_WORK TO DO_
A – From the post about Central Methodist Church below, transcribe the passage starting at "Here is a little" and ending at "Street from 1854.".
B – Translate this sentence from the post about Central Methodist Church below into Spanish: "Last week, I discussed the disappearance of Central Methodist Church due to a fire."

_SELECTION_
● ● ● ● ● ● ●
Central Methodist Followup
Last week, I discussed the disappearance of Central Methodist Church due to a fire. This "Church Sunday" at Newark USA, I offer a bit more info about Central Methodist that my friend Julius Spohn (of the Old Newark Group) had to share.
Here is a little something I found ... in one of my files regarding Central Methodist Church. It is taken from the book: "HISTORY OF NEWARK" - Vol 2 - 1913:That book included this foto of Market Street from 1854.
"A MEMORABLE INDEPENDENCE DAY"
● ● ● ● ● ● ●
_MATERIAL PROVIDED_

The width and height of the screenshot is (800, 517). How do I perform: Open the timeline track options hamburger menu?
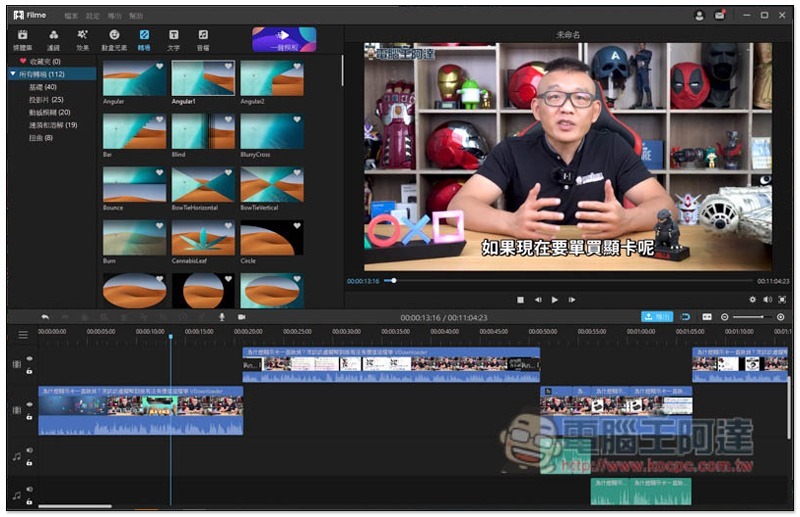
● ● ● ● ● ● ●
_EXERCISE RESPONSES_
A –
Here is a little something I found ... in one of my files regarding Central Methodist Church. It is taken from the book: "HISTORY OF NEWARK" - Vol 2 - 1913:That book included this foto of Market Street from 1854.

B – La semana pasada, hablé de la desaparición de la Iglesia Metodista Central a causa de un incendio.